++++ Records for this task ++++

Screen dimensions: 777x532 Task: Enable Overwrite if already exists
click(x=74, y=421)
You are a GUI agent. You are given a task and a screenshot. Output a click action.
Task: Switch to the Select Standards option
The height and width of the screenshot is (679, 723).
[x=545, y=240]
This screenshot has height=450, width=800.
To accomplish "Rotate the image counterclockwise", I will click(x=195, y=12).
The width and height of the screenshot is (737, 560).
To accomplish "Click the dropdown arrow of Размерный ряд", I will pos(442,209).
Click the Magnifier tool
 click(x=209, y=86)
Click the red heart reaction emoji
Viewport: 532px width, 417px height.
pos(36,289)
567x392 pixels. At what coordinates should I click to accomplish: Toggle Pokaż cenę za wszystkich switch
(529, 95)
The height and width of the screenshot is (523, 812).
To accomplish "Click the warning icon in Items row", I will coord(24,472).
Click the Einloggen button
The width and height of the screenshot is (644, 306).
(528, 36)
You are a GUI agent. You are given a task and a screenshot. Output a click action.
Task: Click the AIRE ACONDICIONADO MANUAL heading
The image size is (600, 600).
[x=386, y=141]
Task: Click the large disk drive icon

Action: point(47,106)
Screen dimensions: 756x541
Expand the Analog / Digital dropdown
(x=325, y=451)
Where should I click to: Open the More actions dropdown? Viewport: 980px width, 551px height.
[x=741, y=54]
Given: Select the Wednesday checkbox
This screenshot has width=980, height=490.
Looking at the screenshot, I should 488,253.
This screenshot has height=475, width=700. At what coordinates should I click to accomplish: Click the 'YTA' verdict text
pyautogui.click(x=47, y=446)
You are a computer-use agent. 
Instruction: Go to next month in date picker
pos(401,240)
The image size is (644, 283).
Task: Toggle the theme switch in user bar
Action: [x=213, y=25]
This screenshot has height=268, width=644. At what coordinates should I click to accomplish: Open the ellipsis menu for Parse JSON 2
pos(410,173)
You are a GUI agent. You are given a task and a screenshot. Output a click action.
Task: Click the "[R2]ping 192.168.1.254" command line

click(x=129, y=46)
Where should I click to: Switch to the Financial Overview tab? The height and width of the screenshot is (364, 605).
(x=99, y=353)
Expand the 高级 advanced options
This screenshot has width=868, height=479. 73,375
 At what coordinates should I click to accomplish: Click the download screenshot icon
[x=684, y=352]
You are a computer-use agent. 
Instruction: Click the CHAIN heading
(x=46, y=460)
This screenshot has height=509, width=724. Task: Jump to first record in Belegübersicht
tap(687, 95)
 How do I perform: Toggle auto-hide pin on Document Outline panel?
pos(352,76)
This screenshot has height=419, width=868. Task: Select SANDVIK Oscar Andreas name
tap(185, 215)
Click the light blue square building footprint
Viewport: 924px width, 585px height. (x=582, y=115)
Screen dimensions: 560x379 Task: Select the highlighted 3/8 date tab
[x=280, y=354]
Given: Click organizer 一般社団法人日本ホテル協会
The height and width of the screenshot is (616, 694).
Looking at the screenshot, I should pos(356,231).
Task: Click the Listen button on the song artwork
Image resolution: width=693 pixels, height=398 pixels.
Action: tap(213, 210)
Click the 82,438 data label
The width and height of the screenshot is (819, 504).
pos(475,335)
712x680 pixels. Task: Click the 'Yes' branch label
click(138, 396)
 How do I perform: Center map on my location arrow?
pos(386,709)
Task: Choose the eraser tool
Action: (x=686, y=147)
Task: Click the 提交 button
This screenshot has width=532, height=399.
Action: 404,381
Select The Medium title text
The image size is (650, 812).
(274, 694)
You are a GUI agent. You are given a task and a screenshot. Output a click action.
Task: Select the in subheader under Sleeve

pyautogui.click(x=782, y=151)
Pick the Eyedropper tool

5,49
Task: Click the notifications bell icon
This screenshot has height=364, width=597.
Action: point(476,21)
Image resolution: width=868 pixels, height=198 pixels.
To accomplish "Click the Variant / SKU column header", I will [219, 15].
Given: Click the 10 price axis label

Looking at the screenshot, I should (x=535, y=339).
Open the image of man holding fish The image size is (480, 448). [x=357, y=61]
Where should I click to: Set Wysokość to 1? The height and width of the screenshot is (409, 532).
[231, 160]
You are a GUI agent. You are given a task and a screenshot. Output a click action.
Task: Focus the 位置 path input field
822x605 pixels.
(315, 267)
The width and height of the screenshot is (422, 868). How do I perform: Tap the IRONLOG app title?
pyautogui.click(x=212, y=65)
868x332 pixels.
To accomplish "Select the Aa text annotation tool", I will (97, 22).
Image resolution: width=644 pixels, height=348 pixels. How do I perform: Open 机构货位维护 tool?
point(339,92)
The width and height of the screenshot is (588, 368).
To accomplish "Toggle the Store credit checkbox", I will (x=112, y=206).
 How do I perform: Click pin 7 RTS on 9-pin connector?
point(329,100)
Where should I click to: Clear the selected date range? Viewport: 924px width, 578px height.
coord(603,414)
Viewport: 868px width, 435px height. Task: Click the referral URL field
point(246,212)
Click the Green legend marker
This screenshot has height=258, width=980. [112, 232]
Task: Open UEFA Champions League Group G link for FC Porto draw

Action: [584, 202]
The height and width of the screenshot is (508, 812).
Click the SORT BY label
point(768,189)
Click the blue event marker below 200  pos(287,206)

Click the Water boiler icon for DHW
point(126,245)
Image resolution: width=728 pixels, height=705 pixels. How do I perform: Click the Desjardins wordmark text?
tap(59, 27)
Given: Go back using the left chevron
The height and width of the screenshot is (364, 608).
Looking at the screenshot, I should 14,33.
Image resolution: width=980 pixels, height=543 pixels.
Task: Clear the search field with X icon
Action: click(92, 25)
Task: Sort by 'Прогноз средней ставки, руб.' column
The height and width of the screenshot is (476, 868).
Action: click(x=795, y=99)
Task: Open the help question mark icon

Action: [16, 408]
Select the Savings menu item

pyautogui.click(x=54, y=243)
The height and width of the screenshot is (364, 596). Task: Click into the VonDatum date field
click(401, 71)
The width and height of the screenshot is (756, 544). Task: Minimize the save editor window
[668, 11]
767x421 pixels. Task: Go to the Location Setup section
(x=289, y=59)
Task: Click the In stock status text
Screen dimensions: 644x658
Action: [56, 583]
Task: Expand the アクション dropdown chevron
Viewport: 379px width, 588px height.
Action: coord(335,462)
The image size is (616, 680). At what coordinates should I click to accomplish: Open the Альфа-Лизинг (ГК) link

++++

◆ Directions for this task
The answer should be an exact copy of the data.

◆ Reply
Screen dimensions: 777x532 Task: Enable Overwrite if already exists
click(x=74, y=421)
You are a GUI agent. You are given a task and a screenshot. Output a click action.
Task: Switch to the Select Standards option
The height and width of the screenshot is (679, 723).
[x=545, y=240]
This screenshot has height=450, width=800.
To accomplish "Rotate the image counterclockwise", I will click(x=195, y=12).
The width and height of the screenshot is (737, 560).
To accomplish "Click the dropdown arrow of Размерный ряд", I will pos(442,209).
Click the Magnifier tool
 click(x=209, y=86)
Click the red heart reaction emoji
Viewport: 532px width, 417px height.
pos(36,289)
567x392 pixels. At what coordinates should I click to accomplish: Toggle Pokaż cenę za wszystkich switch
(529, 95)
The height and width of the screenshot is (523, 812).
To accomplish "Click the warning icon in Items row", I will coord(24,472).
Click the Einloggen button
The width and height of the screenshot is (644, 306).
(528, 36)
You are a GUI agent. You are given a task and a screenshot. Output a click action.
Task: Click the AIRE ACONDICIONADO MANUAL heading
The image size is (600, 600).
[x=386, y=141]
Task: Click the large disk drive icon

Action: point(47,106)
Screen dimensions: 756x541
Expand the Analog / Digital dropdown
(x=325, y=451)
Where should I click to: Open the More actions dropdown? Viewport: 980px width, 551px height.
[x=741, y=54]
Given: Select the Wednesday checkbox
This screenshot has width=980, height=490.
Looking at the screenshot, I should 488,253.
This screenshot has height=475, width=700. At what coordinates should I click to accomplish: Click the 'YTA' verdict text
pyautogui.click(x=47, y=446)
You are a computer-use agent. 
Instruction: Go to next month in date picker
pos(401,240)
The image size is (644, 283).
Task: Toggle the theme switch in user bar
Action: [x=213, y=25]
This screenshot has height=268, width=644. At what coordinates should I click to accomplish: Open the ellipsis menu for Parse JSON 2
pos(410,173)
You are a GUI agent. You are given a task and a screenshot. Output a click action.
Task: Click the "[R2]ping 192.168.1.254" command line

click(x=129, y=46)
Where should I click to: Switch to the Financial Overview tab? The height and width of the screenshot is (364, 605).
(x=99, y=353)
Expand the 高级 advanced options
This screenshot has width=868, height=479. 73,375
 At what coordinates should I click to accomplish: Click the download screenshot icon
[x=684, y=352]
You are a computer-use agent. 
Instruction: Click the CHAIN heading
(x=46, y=460)
This screenshot has height=509, width=724. Task: Jump to first record in Belegübersicht
tap(687, 95)
 How do I perform: Toggle auto-hide pin on Document Outline panel?
pos(352,76)
This screenshot has height=419, width=868. Task: Select SANDVIK Oscar Andreas name
tap(185, 215)
Click the light blue square building footprint
Viewport: 924px width, 585px height. (x=582, y=115)
Screen dimensions: 560x379 Task: Select the highlighted 3/8 date tab
[x=280, y=354]
Given: Click organizer 一般社団法人日本ホテル協会
The height and width of the screenshot is (616, 694).
Looking at the screenshot, I should pos(356,231).
Task: Click the Listen button on the song artwork
Image resolution: width=693 pixels, height=398 pixels.
Action: tap(213, 210)
Click the 82,438 data label
The width and height of the screenshot is (819, 504).
pos(475,335)
712x680 pixels. Task: Click the 'Yes' branch label
click(138, 396)
 How do I perform: Center map on my location arrow?
pos(386,709)
Task: Choose the eraser tool
Action: (x=686, y=147)
Task: Click the 提交 button
This screenshot has width=532, height=399.
Action: 404,381
Select The Medium title text
The image size is (650, 812).
(274, 694)
You are a GUI agent. You are given a task and a screenshot. Output a click action.
Task: Select the in subheader under Sleeve

pyautogui.click(x=782, y=151)
Pick the Eyedropper tool

5,49
Task: Click the notifications bell icon
This screenshot has height=364, width=597.
Action: point(476,21)
Image resolution: width=868 pixels, height=198 pixels.
To accomplish "Click the Variant / SKU column header", I will [219, 15].
Given: Click the 10 price axis label

Looking at the screenshot, I should (x=535, y=339).
Open the image of man holding fish The image size is (480, 448). [x=357, y=61]
Where should I click to: Set Wysokość to 1? The height and width of the screenshot is (409, 532).
[231, 160]
You are a GUI agent. You are given a task and a screenshot. Output a click action.
Task: Focus the 位置 path input field
822x605 pixels.
(315, 267)
The width and height of the screenshot is (422, 868). How do I perform: Tap the IRONLOG app title?
pyautogui.click(x=212, y=65)
868x332 pixels.
To accomplish "Select the Aa text annotation tool", I will (97, 22).
Image resolution: width=644 pixels, height=348 pixels. How do I perform: Open 机构货位维护 tool?
point(339,92)
The width and height of the screenshot is (588, 368).
To accomplish "Toggle the Store credit checkbox", I will (x=112, y=206).
 How do I perform: Click pin 7 RTS on 9-pin connector?
point(329,100)
Where should I click to: Clear the selected date range? Viewport: 924px width, 578px height.
coord(603,414)
Viewport: 868px width, 435px height. Task: Click the referral URL field
point(246,212)
Click the Green legend marker
This screenshot has height=258, width=980. [112, 232]
Task: Open UEFA Champions League Group G link for FC Porto draw

Action: [584, 202]
The height and width of the screenshot is (508, 812).
Click the SORT BY label
point(768,189)
Click the blue event marker below 200  pos(287,206)

Click the Water boiler icon for DHW
point(126,245)
Image resolution: width=728 pixels, height=705 pixels. How do I perform: Click the Desjardins wordmark text?
tap(59, 27)
Given: Go back using the left chevron
The height and width of the screenshot is (364, 608).
Looking at the screenshot, I should 14,33.
Image resolution: width=980 pixels, height=543 pixels.
Task: Clear the search field with X icon
Action: click(92, 25)
Task: Sort by 'Прогноз средней ставки, руб.' column
The height and width of the screenshot is (476, 868).
Action: click(x=795, y=99)
Task: Open the help question mark icon

Action: [16, 408]
Select the Savings menu item

pyautogui.click(x=54, y=243)
The height and width of the screenshot is (364, 596). Task: Click into the VonDatum date field
click(401, 71)
The width and height of the screenshot is (756, 544). Task: Minimize the save editor window
[668, 11]
767x421 pixels. Task: Go to the Location Setup section
(x=289, y=59)
Task: Click the In stock status text
Screen dimensions: 644x658
Action: [56, 583]
Task: Expand the アクション dropdown chevron
Viewport: 379px width, 588px height.
Action: coord(335,462)
The image size is (616, 680). At what coordinates should I click to accomplish: Open the Альфа-Лизинг (ГК) link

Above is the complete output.